The problem was the phone. Concrete is perishable, and a builder who rings at seven in the morning asking for a load at ten needs an answer in minutes, not hours. The office had two people fielding calls, checking the day's plant schedule, working out whether a truck could be cleaned down and rerouted, confirming the mix spec, and pricing the load against whatever standing arrangement that customer had. On a busy morning the phones rang constantly, lines sat on hold, and builders who could not get through within a couple of minutes rang the next supplier in their phone.
The owner had a rough idea of the cost but had never really measured it. When we sat in the office for half a day and logged every call, the picture was worse than anyone had guessed. Roughly one in five inbound enquiries was being lost outright, either because nobody picked up in time or because the caller could not get a confirmed slot before their window closed. Another chunk were being taken down on paper, rung back later, and then cancelled because the customer had already found a load elsewhere. The business was turning away work it was perfectly placed to supply, not because the plants were full, but because the office could not get to the answer fast enough.
What we did
We did not try to take the dispatcher out of the loop. That was the first thing the owner made clear, and it was the right call. Dispatchers at a ready-mix plant hold dozens of constraints in their head at once, and the ones who have been doing it twenty years make judgement calls that no tool is going to match on day one. What we did was get them to the answer faster.
We set up an inbound capture system that handles the first touch on every enquiry, whether it comes in by phone, WhatsApp or email. It takes the order details, checks live plant capacity for the requested day and slot, checks fleet availability, pulls the customer's standing price list and mix preferences, and produces a single screen the dispatcher can look at and say yes or no in seconds. If the caller is an existing customer, the tool already knows their usual grade, their usual site, and their credit position. If it is a new customer, it captures the postcode and the spec and flags it for the dispatcher to decide.

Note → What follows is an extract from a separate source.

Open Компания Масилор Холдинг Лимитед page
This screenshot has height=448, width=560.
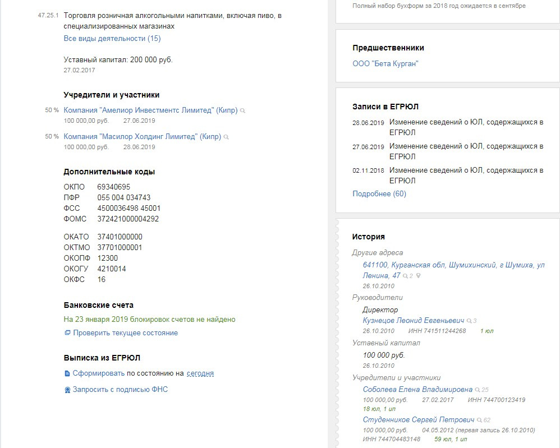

For straightforward loads to known customers, the tool can offer a confirmed slot directly in the first conversation, with the dispatcher approving it in the background. For anything unusual, large volumes, pours with access complications, new accounts, awkward mixes, it pulls the request into a queue where the dispatcher makes the call in full knowledge of what else is on the schedule. Nothing ships without a human confirming, but the human is no longer starting from a blank sheet every time.
We also wired the system into the delivery ticket flow so that when a load is confirmed, the driver gets the job on their device with the mix, the site details, the access notes and the customer contact, and the office gets the ticket ready for invoicing the moment the wheels leave the yard.
The result
The numbers from the first three months were clean. The rate of inbound enquiries confirmed on the first call went from around forty percent to seventy eight percent. Orders lost to response time, which the business had been tracking for the first time since the project began, dropped by nearly two thirds. The two office staff who had been drowning in phones and handwritten order pads were able to shift their attention to credit control and key account work, which had been quietly neglected for years.
The recovered revenue was the headline number. Measured against the previous year's missed-enquiry rate and the average order value, the business calculated it was holding on to roughly four hundred and twenty thousand pounds of annual sales it had previously been losing to competitors on response time alone. The plants were not any busier. The fleet was not any larger. The same people were doing the same work. They were just no longer watching orders walk out the door because the phones were jammed.
The owner's take was short. "We always knew we were losing work on the phones. We just did not know how much. Now the lads in the office get to actually talk to our customers instead of apologising for not ringing back."